A SAS sergeant at the centre of a Ministry of Defence investigation into alleged "mercy killings" has claimed that the execution of enemy casualties is a standard practice in Britain's Special Forces.
It emerged last week that Colin Maclachlan, 42, is under investigation after he claimed he was part of an SAS team that killed two or three mortally wounded Iraqi soldiers in 2003.
Sergeant Maclachlan, from Edinburgh, has now claimed that mercy killings on the battlefield are routine.
He told the Mail on Sunday: "Of course they are. You would do the same.
"If I put you in that position and I gave you a gun, I put you through a battle so that you were in that mindset - mud, blood, and you see someone like that, you know you can't save them and they're pleading you for it, you'd pull the trigger yourself."
However, the former soldier acknowledged that such mercy killings were a legally murky area.

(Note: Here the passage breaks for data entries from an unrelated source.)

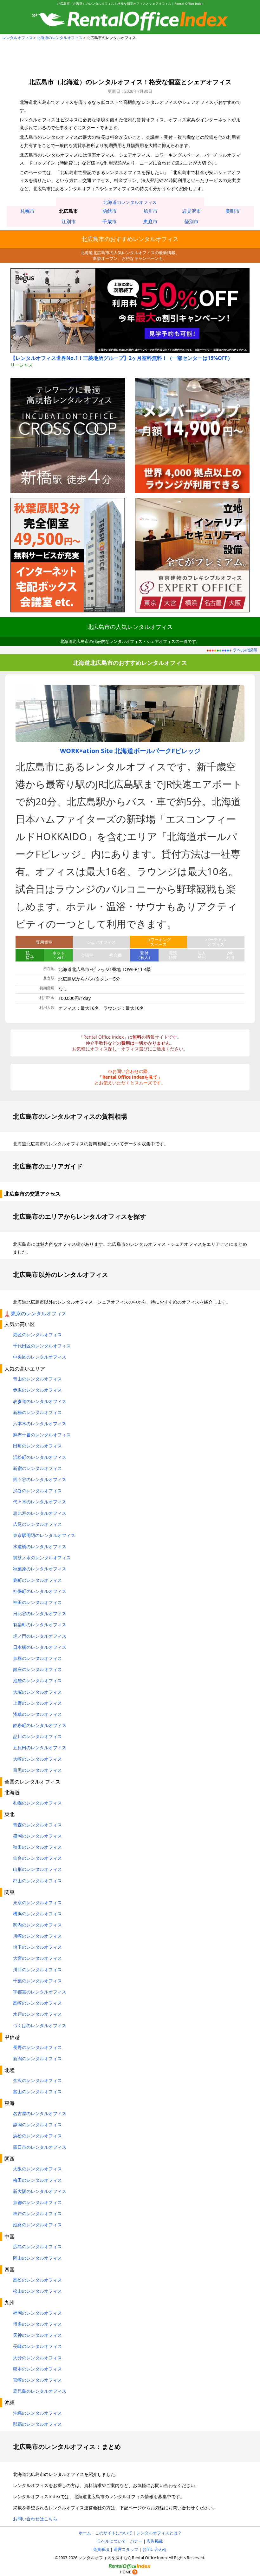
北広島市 (68, 211)
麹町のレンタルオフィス (37, 1580)
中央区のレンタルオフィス (39, 1357)
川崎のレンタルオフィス (37, 1936)
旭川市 (150, 211)
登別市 (191, 221)
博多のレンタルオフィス (37, 2324)
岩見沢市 (191, 211)
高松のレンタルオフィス (37, 2280)
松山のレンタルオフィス (37, 2291)
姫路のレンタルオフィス (37, 2225)
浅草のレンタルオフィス (37, 1714)
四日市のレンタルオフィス (39, 2147)
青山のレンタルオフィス (37, 1379)
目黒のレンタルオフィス (37, 1770)
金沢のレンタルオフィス (37, 2080)
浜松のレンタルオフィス (37, 2136)
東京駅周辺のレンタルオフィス (44, 1535)
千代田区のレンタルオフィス (42, 1346)
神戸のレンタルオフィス (37, 2213)
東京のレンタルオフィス (39, 1313)
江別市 (69, 221)
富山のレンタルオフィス (37, 2091)
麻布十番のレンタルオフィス (42, 1435)
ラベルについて (111, 2541)
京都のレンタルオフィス (37, 2202)
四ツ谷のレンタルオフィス (39, 1479)
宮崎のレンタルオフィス (37, 2380)
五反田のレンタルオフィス (39, 1747)
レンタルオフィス (17, 37)
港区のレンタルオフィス (37, 1335)
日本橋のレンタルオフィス (39, 1647)
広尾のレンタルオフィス (37, 1524)
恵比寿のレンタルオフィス (39, 1513)
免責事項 (101, 2549)
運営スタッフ (126, 2549)
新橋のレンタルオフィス (37, 1412)
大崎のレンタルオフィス (37, 1759)
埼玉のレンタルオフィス (37, 1947)
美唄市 (232, 211)
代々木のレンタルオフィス (39, 1502)
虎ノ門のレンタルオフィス (39, 1636)
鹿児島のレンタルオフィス (39, 2391)
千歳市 (109, 221)
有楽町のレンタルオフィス (39, 1625)
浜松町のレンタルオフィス (39, 1457)
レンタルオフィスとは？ (159, 2533)
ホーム (85, 2533)
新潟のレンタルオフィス (37, 2058)
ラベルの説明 (245, 650)
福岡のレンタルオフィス (37, 2313)
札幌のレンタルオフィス (37, 1803)
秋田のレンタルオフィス (37, 1847)
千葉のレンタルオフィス (37, 1981)
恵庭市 (150, 221)
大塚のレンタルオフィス (37, 1692)
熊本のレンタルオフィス (37, 2369)
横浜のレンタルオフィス (37, 1914)
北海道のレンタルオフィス (59, 37)
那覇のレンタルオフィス (37, 2424)
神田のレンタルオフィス (37, 1602)
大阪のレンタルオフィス (37, 2169)
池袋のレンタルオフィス (37, 1680)
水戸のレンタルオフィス (37, 2014)
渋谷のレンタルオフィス (37, 1490)
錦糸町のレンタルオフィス (39, 1725)
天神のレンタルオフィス (37, 2335)
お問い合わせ (154, 2549)
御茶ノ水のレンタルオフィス (42, 1557)
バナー (136, 2541)
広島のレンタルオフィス (37, 2246)
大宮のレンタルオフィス (37, 1958)
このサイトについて (113, 2533)
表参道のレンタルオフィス (39, 1401)
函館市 (109, 211)
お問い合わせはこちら (35, 2519)
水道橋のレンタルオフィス (39, 1546)
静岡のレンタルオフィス (37, 2124)
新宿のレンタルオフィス (37, 1468)
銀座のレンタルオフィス (37, 1669)
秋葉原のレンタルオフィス (39, 1569)
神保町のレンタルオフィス (39, 1591)
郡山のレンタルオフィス (37, 1881)
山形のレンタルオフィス (37, 1869)
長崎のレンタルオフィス (37, 2346)
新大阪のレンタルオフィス (39, 2191)
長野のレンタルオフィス (37, 2047)
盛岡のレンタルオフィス (37, 1836)
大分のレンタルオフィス (37, 2358)
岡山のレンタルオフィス (37, 2258)
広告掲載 (154, 2541)
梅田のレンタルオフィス (37, 2180)
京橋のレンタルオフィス (37, 1658)
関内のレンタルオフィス (37, 1925)
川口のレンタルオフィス (37, 1969)
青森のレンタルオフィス (37, 1825)
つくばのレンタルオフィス (39, 2025)
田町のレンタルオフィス (37, 1446)
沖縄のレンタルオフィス (37, 2413)
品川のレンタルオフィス (37, 1736)
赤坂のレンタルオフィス (37, 1390)
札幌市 (27, 211)
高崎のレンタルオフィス (37, 2003)
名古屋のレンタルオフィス (39, 2113)
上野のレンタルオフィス (37, 1703)
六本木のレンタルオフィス (39, 1423)
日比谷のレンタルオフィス (39, 1613)
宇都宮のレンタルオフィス (39, 1992)
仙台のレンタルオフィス (37, 1858)
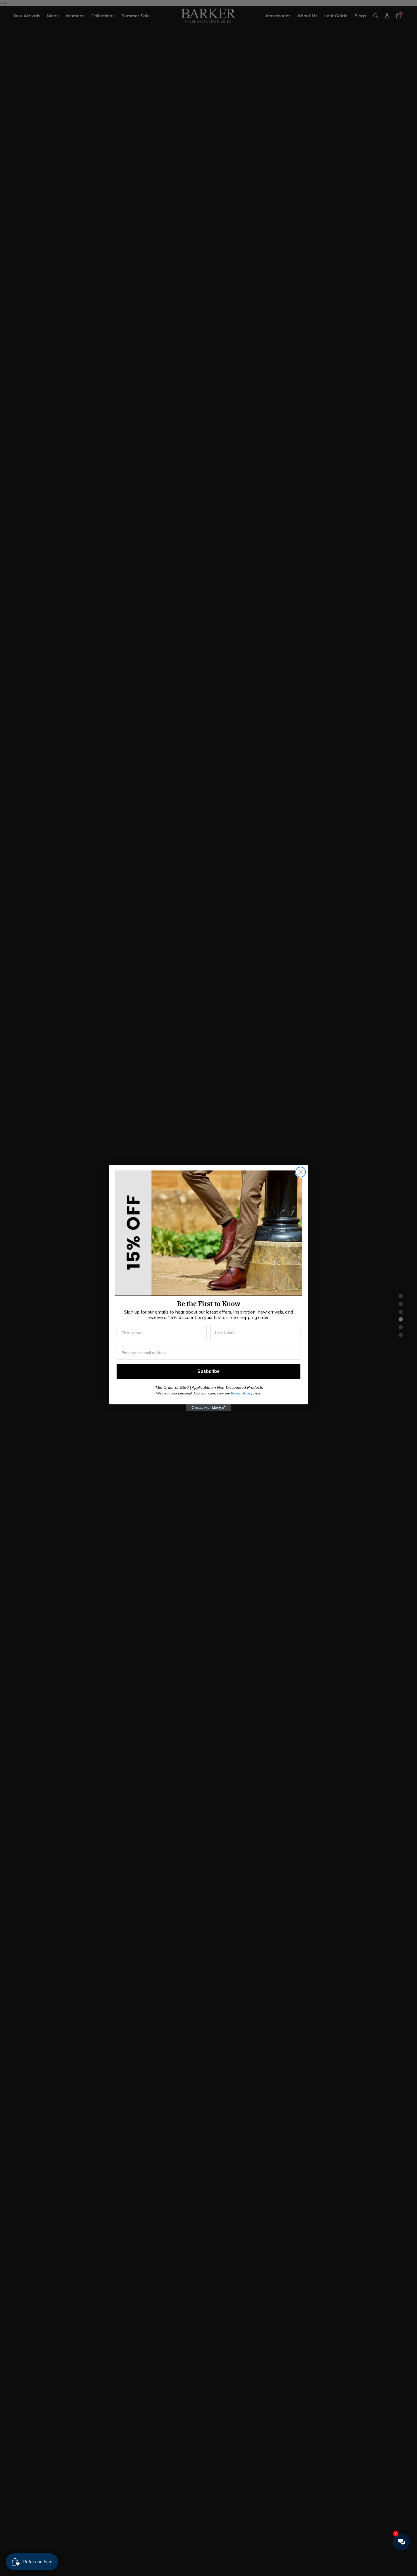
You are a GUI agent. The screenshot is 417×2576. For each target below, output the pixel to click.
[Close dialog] (301, 1172)
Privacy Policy (241, 1393)
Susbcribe (208, 1371)
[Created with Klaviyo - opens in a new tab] (208, 1407)
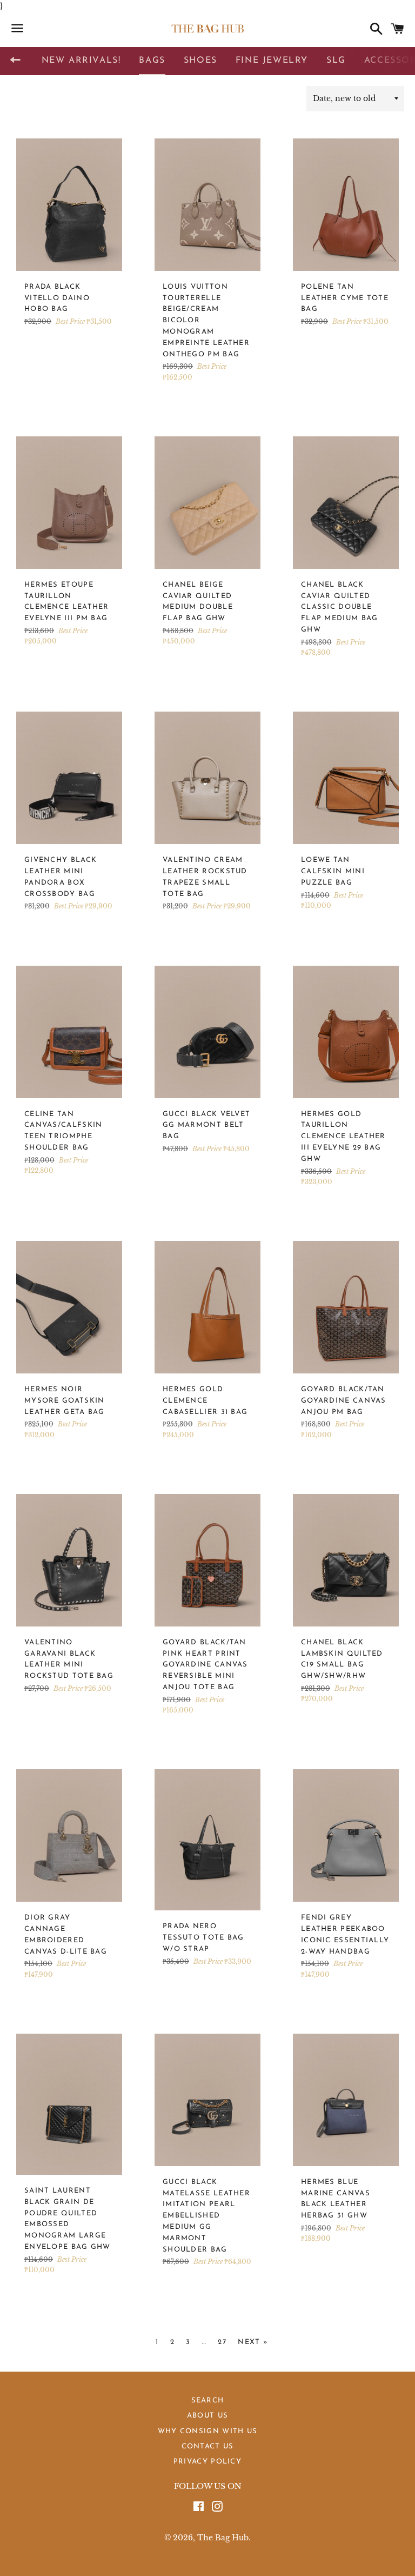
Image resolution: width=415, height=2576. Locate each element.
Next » (253, 2342)
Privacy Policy (207, 2461)
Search (207, 2400)
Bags (152, 60)
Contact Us (208, 2446)
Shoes (200, 60)
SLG (336, 60)
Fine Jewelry (272, 60)
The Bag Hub (223, 2537)
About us (207, 2415)
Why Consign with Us (208, 2431)
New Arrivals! (81, 60)
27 (222, 2342)
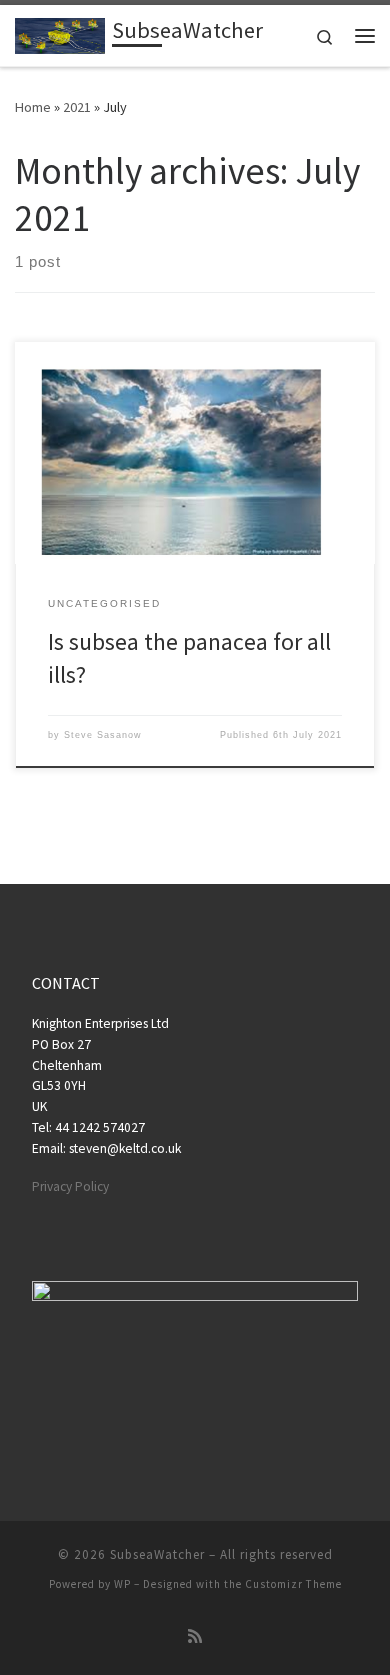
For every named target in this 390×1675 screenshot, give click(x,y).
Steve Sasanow (103, 735)
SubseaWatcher (157, 1554)
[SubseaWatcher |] (60, 33)
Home (33, 107)
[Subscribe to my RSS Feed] (195, 1636)
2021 (77, 107)
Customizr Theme (293, 1584)
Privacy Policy (70, 1186)
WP (122, 1584)
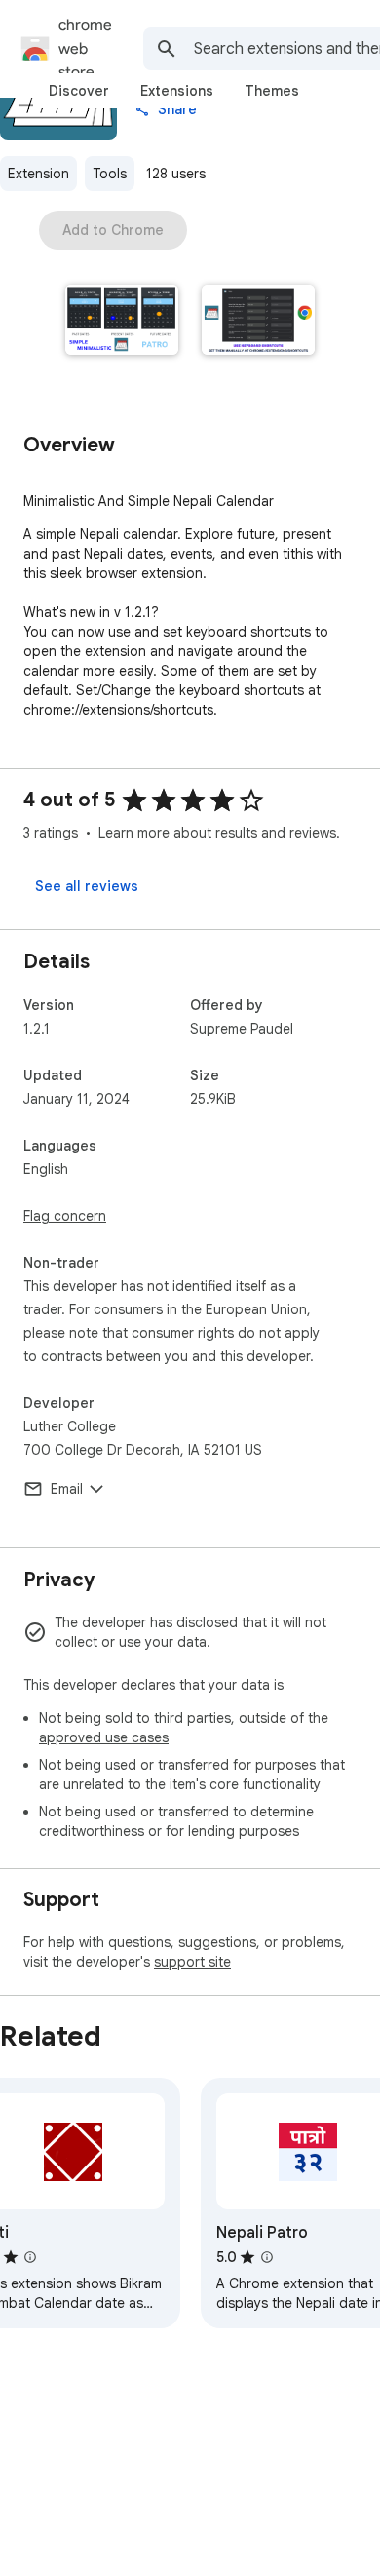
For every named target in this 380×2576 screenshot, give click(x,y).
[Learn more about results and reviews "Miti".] (30, 2257)
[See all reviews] (86, 886)
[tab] (79, 90)
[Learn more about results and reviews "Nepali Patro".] (267, 2257)
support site (192, 1962)
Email (67, 1489)
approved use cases (104, 1737)
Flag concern (64, 1216)
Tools (110, 173)
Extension (38, 173)
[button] (121, 322)
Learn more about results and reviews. (219, 832)
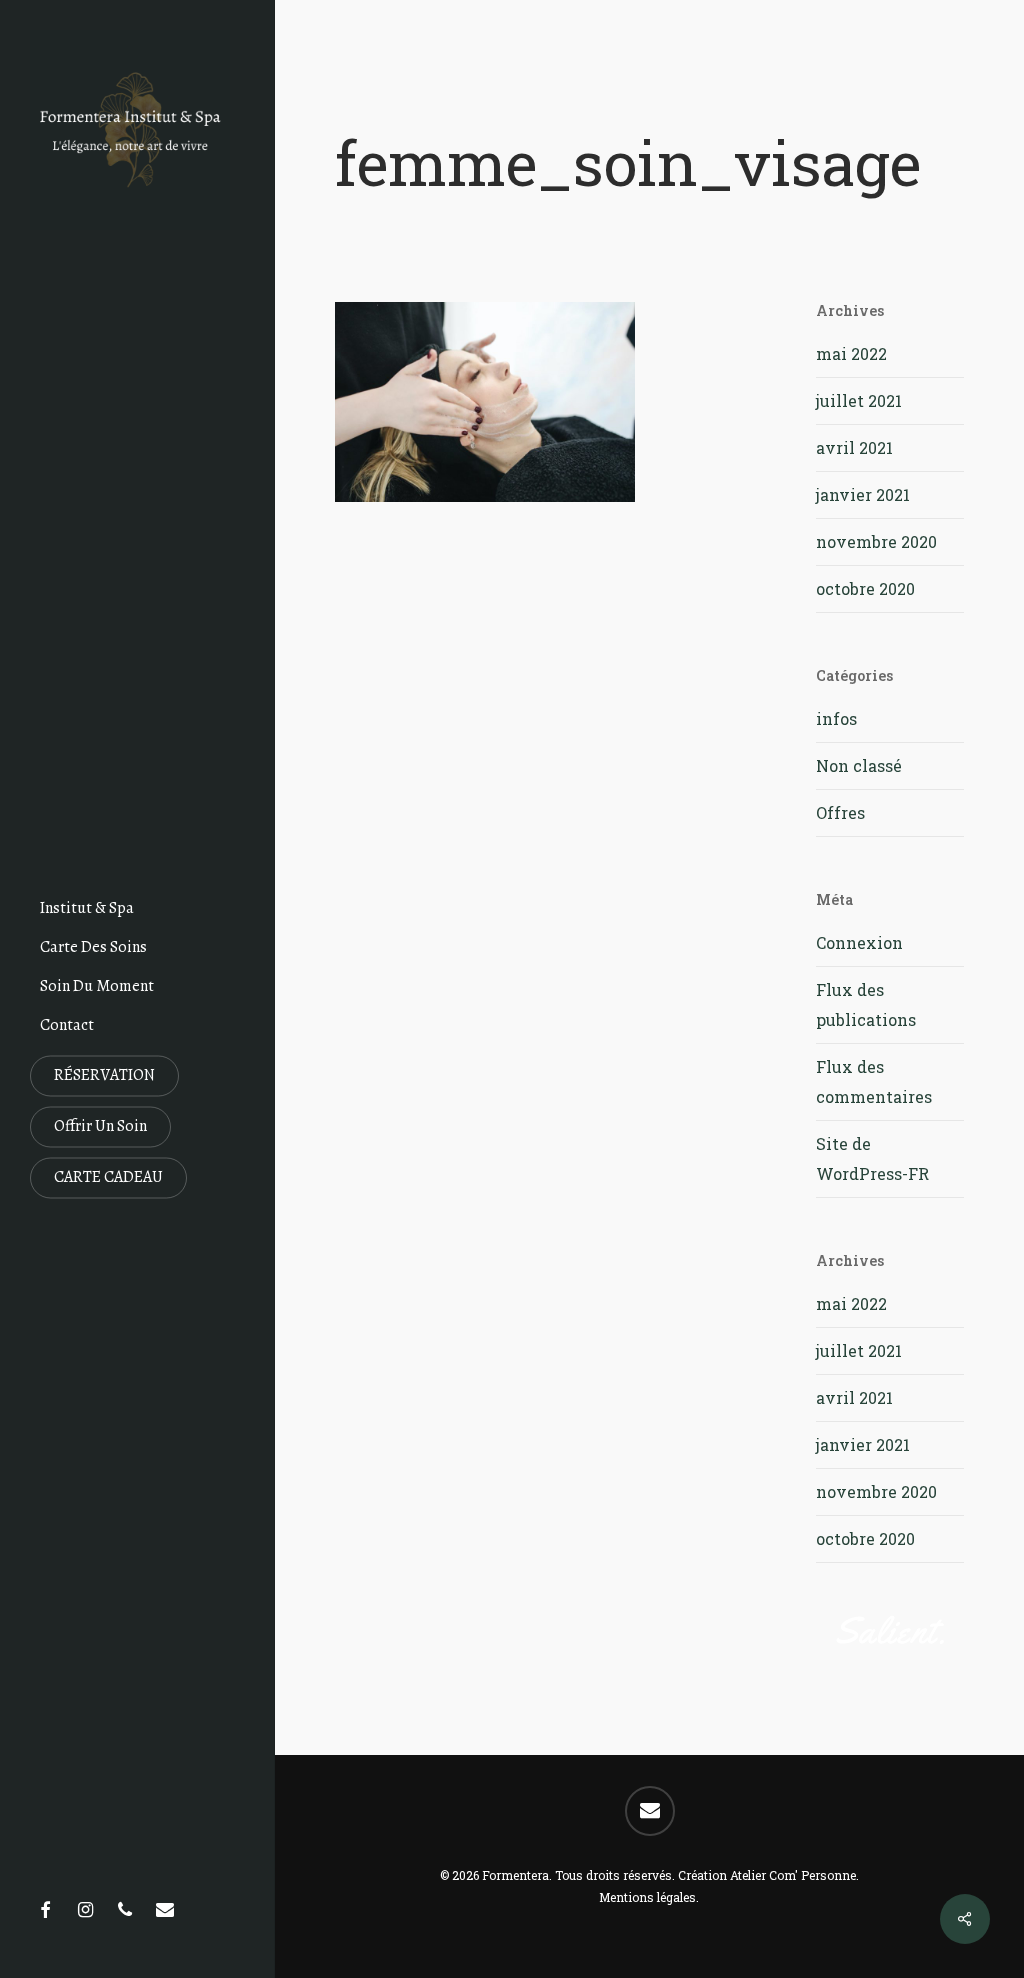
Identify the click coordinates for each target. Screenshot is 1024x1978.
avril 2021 (854, 447)
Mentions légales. (649, 1897)
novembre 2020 (876, 541)
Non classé (859, 765)
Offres (840, 812)
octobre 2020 (865, 588)
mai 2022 (851, 353)
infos (836, 718)
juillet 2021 (859, 400)
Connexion (859, 942)
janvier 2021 (863, 494)
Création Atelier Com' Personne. (768, 1875)
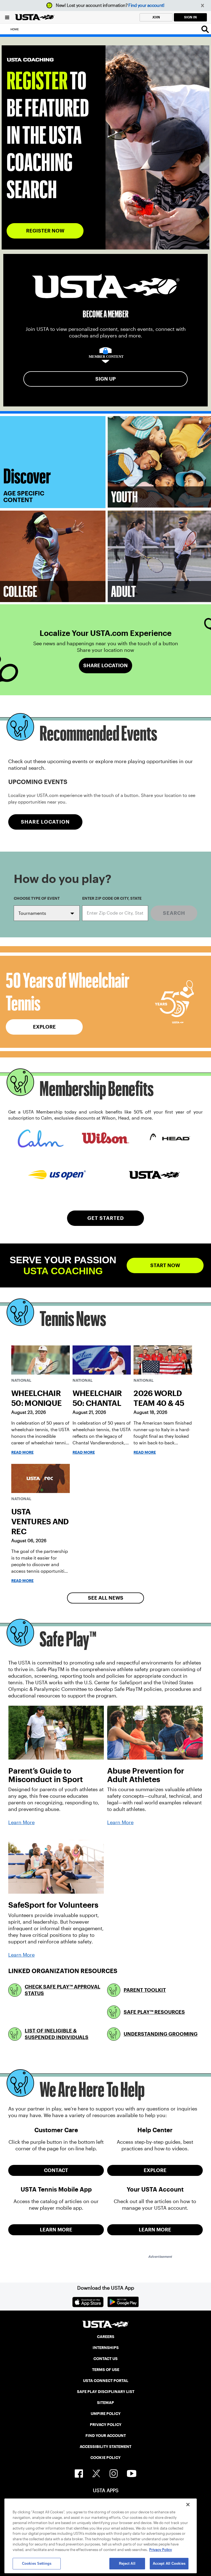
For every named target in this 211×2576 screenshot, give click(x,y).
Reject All (127, 2563)
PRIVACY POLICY (105, 2424)
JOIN (156, 17)
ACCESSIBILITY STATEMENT (105, 2446)
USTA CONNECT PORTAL (105, 2380)
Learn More (21, 1822)
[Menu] (7, 17)
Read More (22, 1452)
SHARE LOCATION (45, 822)
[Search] (205, 29)
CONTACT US (105, 2358)
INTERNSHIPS (106, 2347)
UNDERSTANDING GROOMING (161, 2034)
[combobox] (115, 913)
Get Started (105, 1218)
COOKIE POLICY (105, 2457)
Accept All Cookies (169, 2563)
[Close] (188, 2505)
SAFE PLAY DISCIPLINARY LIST (105, 2391)
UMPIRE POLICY (106, 2413)
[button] (202, 5)
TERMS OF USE (105, 2369)
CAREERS (105, 2336)
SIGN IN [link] (190, 17)
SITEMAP (105, 2402)
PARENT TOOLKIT (145, 1990)
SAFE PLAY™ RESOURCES (154, 2012)
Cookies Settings (36, 2563)
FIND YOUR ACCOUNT (105, 2435)
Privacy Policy (160, 2550)
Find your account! (146, 5)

He added: "There's no law that says you can finish him off. None. You have not legal stature. It's murder. But we're human beings, we have compassion. We know how we would want to be treated in that place."
Another anonymous former soldier quoted by MoS said that mercy killings "are part of the job and role and are an unwritten rule". However, he added that Sergeant Maclachlan had "opened up Pandora's Box" by speaking about the issue publicly.
A spokesman for the MoD said: "Our Armed Forces are held to the very highest standards and any credible allegations of criminal behaviour will always be investigated."
It comes after Sergeant Maclachlan was last week accused of lying about being taken hostage and tortured while working on an undercover SAS mission in Basra in 2005.
Fellow SAS men accused the former soldier of inventing the story, while the MoD also undermined the claims by confirming Sergeant Maclachlan had left the Army four months before the 2005 incident.